An opinion poll released in August found that Iraqis oppose plans to open the country's oil fields to foreign investment - by a factor of two to one.
The poll, conducted by US- based Custom Strategic Research, found that there are no ethnic, sectarian or geographical groups that prefer foreign companies.
Oil democracy
The poll also found that most Iraqis feel kept in the dark about future oil plans. Only 4% of respondents felt the information they'd been given about the oil law was “totally adequate”; 76% described the information as “inadequate”.
63% of respondents said they would prefer Iraq's oil to be developed and produced by public sector rather than foreign companies, with 32% indicating a strong preference. Just 10% strongly preferred foreign companies.
The poll, commissioned by a coalition of US and British NGOs including PLATFORM, Iraq Occupation Focus, Jubilee Iraq, War on Want and Voices in the Wilderness UK, is the first time ordinary Iraqis have been asked their views on the contents of the oil law, which has been debated by Iraqi political parties for over a year.
For a generation
The US government is pressing Baghdad to pass the oil law this month, as their top “benchmark”. The law would see multinational oil companies such as Shell, BP and Exxon take the primary role in developing Iraqi oil for a generation.
The law, represented as a reconciliation and revenue-sharing measure, would actually exacerbate existing sectarian tensions by regionalising economic policy and empowering forces which seek to redraw the political and religious map of the country.
Oil accounts for 95% of all government revenue - it is the economic future of the country.
Opposition
Opposition to the law is widespread.
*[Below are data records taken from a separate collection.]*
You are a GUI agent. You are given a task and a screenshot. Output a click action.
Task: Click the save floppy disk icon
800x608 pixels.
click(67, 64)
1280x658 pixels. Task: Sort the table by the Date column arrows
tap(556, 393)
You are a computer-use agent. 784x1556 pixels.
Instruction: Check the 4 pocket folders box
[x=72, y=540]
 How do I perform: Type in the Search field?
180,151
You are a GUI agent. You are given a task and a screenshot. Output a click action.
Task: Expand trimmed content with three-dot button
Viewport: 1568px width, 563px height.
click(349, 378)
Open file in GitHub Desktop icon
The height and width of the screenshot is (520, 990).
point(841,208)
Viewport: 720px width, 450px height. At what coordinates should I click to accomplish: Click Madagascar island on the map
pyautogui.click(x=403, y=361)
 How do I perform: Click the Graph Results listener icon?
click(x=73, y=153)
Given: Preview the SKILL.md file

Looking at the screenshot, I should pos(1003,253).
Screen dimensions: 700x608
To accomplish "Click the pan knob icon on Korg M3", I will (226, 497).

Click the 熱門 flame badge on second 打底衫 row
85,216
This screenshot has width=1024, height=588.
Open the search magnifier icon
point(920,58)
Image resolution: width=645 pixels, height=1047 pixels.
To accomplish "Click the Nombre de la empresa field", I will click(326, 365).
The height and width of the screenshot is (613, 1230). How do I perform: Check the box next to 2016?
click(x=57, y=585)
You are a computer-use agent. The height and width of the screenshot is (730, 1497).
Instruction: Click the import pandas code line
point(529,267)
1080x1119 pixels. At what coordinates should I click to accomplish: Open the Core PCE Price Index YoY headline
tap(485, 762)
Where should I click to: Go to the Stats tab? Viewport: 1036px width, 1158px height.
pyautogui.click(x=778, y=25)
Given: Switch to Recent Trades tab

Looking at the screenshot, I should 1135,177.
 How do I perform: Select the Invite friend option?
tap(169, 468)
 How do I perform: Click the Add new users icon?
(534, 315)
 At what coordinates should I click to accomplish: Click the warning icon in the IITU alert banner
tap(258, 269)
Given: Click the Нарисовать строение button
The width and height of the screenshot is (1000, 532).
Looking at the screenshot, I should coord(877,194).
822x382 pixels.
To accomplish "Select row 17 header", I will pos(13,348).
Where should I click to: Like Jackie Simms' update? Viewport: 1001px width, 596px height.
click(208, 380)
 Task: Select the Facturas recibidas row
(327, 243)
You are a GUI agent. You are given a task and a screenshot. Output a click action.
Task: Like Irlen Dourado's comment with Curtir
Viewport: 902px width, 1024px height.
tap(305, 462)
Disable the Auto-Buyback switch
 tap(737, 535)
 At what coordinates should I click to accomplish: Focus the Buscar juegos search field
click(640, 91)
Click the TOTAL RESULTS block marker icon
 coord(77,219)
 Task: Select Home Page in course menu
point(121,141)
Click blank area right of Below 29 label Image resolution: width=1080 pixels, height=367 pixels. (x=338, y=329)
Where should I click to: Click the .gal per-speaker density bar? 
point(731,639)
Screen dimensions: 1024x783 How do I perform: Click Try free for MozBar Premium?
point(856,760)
Last month, more than a hundred of Iraq's most senior oil experts wrote to the Iraqi parliament, calling for changes to the oil law.
Workers in the oil sector have been protesting and threatening strikes over the oil law.
July saw hundreds of workers from the Iraqi Pipeline Company take to the streets of Basra.
Organisers the 26,000-strong Iraqi Federation of Oil Unions (IFOU) said the passing of the law “would abolish sovereignty and hand over the wealth of this generation and the generations to come as a gift to the occupier”.
On 18 July, the Minister of Oil ordered the IFOU's Basra HQ to be shut down, and ordered Iraqi oil companies not to recognise or negotiate with the federation.